__Provided text__
Advocates lay road map for facing special needs crisis'
Milestone' report lays out strategy and steps to improve families dealing with developmental disabilities
Thousands of Montgomery County residents are in daily crisis as they struggle to support a loved one with developmental disabilities, according to a report from a work group of parents, care providers and county officials.
The first effort of its kind in the county, the May report provides dozens of measures that together would redefine the county's approach to autism and similar disabilities. It charts a course that would reach more families, create a more proactive support network, increase school and county staff focused on special needs, spur more and better job prospects for the developmentally delayed, and improve access to health care and recreation.
The group is finishing its strategy for getting the report to families who would benefit and the policy makers who would have to buy in. The report marks "a real milestone" for advocates, providers, officials and families caught up in the crisis, said John Kenney, the group's co-chairman and chief of aging and disability services in the county's Department of Health and Human Services.
"We all do feel that progress has already been made," he said.
"Even if it just starts the ball rolling," she said. "I'm not expecting that somehow policy makers are going to read this and go Oh my goodness, let's do something!' It can start small and still become something."
Priorities, plans of action
First, the report seeks to "open eyes" and create a sense of urgency in breaking down barriers that families face when they try to access information, find support, put their children into meaningful jobs and provide the person with the range of services that the developmentally delayed need.
Those struggles trace to a bleak starting point: As the number of people with autism and other developmental disabilities grows, families languish sometimes for years on state waiting lists to get behavioral, medical and family services. Ninety-four percent of the more than 18,000 people on the state's Developmental Disabilities Administration waiting list in July 2008 needed services immediately, according to the report. More than 2,800 were Montgomery County residents.
From there, families find a system that many in the survey said was unresponsive and required navigating a complex web of paperwork and red tape while battling with health care providers over what services would be covered. Forty-one percent of the more than 200 families surveyed said they either could not find or could not afford a caregiver and spent on average $1,000 per month out-of-pocket for behavioral and therapeutic services.
Those pressures take a broad toll. One quarter of the survey's respondents said they had to leave their job, while more than a third said they had to cut their hours.
To help ease that burden, the report calls for a formalized family-to-family support network and more before- and after-school programs. The work group is calling on county officials to rework legislative language so that funding can be spent more flexibly to better meet widely diverging needs.
"There's no one-size-fits-all," Kenney said.

__Exercise instructions__
1) Can you write out everything in the article on the special needs report from "From there, families" down to "and therapeutic services."?
2) Could you continue the article about the Montgomery County developmental disabilities report from the point where it stops?

__Data under study__
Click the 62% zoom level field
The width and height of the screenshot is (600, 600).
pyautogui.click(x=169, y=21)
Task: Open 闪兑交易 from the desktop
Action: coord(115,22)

__Exercise answers__
1)
From there, families find a system that many in the survey said was unresponsive and required navigating a complex web of paperwork and red tape while battling with health care providers over what services would be covered. Forty-one percent of the more than 200 families surveyed said they either could not find or could not afford a caregiver and spent on average $1,000 per month out-of-pocket for behavioral and therapeutic services.

2)
At work and at play
A fuller, more rewarding life for people with disabilities must also include social and recreational activities offered not in the confines of providers' facilities, but in the community at large. The group supports state passage of a law that would guarantee equal recreational access and boost funding for the county's therapeutic recreation programs.
Because of chronic problems in finding space and time through the county's recreational system, Community Support Services Inc. — a Gaithersburg-based provider that runs a school and has more than 30 assisted living homes in the county — built its own gym. In the years since, the benefits have been undeniable.
"We've proven it works. It's not a trial anymore," said Susan Ingram, CSS's executive director and member of the county work group. "What this would mean is the county taking more initiative instead of us having to run everything ourselves."
One of the fundamental — and increasingly bleak — challenges cited in the report is putting special needs people into meaningful and lasting jobs. A 2008 Cornell University study that showed a 42 percent unemployment rate among Maryland adults with developmental disabilities — "and some would say it's as high as 70 [percent]," Kenney said.
Boosting staff in the county school system and in the health and human services department, while ensuring close collaboration between the agencies, will bolster the anxious transition from school settings to adult life.
And so that those young adults enter a marketplace ripe with opportunity, the report urges the county to partner with employers to create "new avenues" for jobs and internships, while also calling on the county and municipal governments to do more hiring themselves.
Leggett is determining which of the recommendations "can be moved on now," and which may have to wait for county coffers to recover from the economic downturn, said his spokesman, Patrick K. Lacefield.
The state provides about 90 percent of government funds available for people with developmental disabilities.
In the fiscal year that ends this month, Montgomery County put $11 million toward residential and supportive services for people with developmental disabilities and their caregivers — by far the most of any county in Maryland, according to Kenney.